A Picture of a Headline for the Tri-State Tornado

1925 Tri-State Tornado

The Tri-State Tornado is the most infamous F5 tornado in U.S. history. It occurred during a major tornado outbreak on March 18th, 1925. It has gone down in tornado history as one of the worst tornadic events in the world. It holds several tornado records to this day. There has been speculation that it might have been a series of tornadoes instead just one tornado. A study published in 2013 found no definitive proof one way or another. To this day, there is no single meteorological factor that can explain the exceptional path length and duration of the Tri-State Tornado.
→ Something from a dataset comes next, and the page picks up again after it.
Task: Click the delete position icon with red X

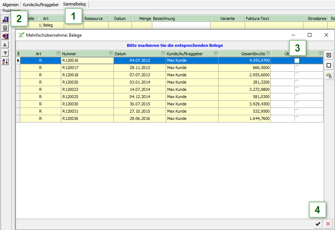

Below you’ll find Tri-State Tornado facts, historic records it still holds, and pictures related to it. While the debate will continue if this was a single tornado or a series of tornadoes, what won’t change is 695 people were killed by whatever happened on March 18th, 1925. Feel free to contact us if you come across any new research on this historic tornado.
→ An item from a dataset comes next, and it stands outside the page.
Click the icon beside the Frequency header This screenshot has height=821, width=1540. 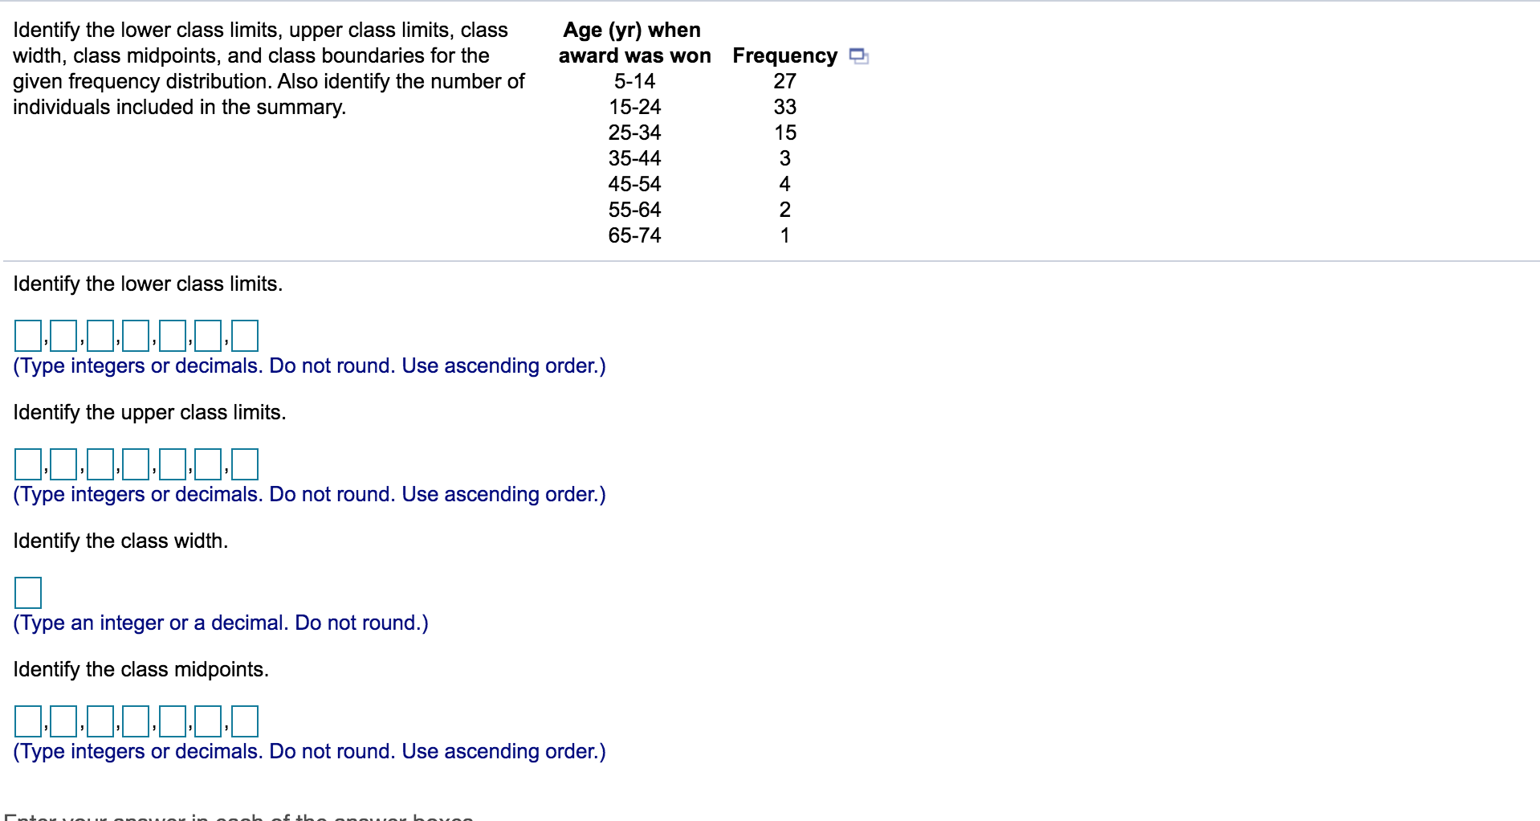pos(858,55)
18 Tri-State Tornado Facts

  1. The Tri-State Tornado occurred on March 18th, 1925.
  2. It formed around 1:01pm CST in Missouri and dissipated around 4:38pm CST in Indiana.
  3. It was believed to be a power F5 tornado and estimated to have winds exceeding 300 mph (482 km/h).
  4. It traveled on average about 62 mph (100 km/h) with a peak speed of 73 mph (117 km/h).
  5. It traveled between 151 to 235 miles (243 to 378 kilometers) from formation to dissipation.
  6. The width of this tornado was on average about 3/4th of a mile wide, with reports of it reaching 1 mile wide.
  7. It caused damage and loss of life in Illinois, Indiana and Missouri.
  8. It affected 5 counties in Missouri. Bollinger, Iron, Madison, Perry and Jackson County.
  9. It affected 5 counties in Illinois. Franklin, Hamilton, Jackson, Williamson and White County.
  10. It affected 3 counties in Indiana. Gibson, Pike and Posey County.
  11. It’s estimated to have caused 695 fatalities, 2,000+ injuries and destroyed 15,000+ homes.
  12. 613 of the fatalities occurred in Illinois.
  13. 71 of the fatalities occurred in Indiana.
  14. 11 of the fatalities occurred in Missouri
  15. It destroyed 9 schools, across 3 states, killing a total of 72 students.
  16. It’s estimated to have caused $16.5 million damage at time, which equates to $1.6 billion in damage 2018 USD.
  17. It was on the ground for 3 hours and 30 minutes.
  18. Some researches believe this was a series of tornadoes, and not a single tornado. However, research hasn’t been able to prove it was caused by more the one tornado. Many meteorologists believe the Tri-State Tornado was a rare event, that will occur again sometime in the future.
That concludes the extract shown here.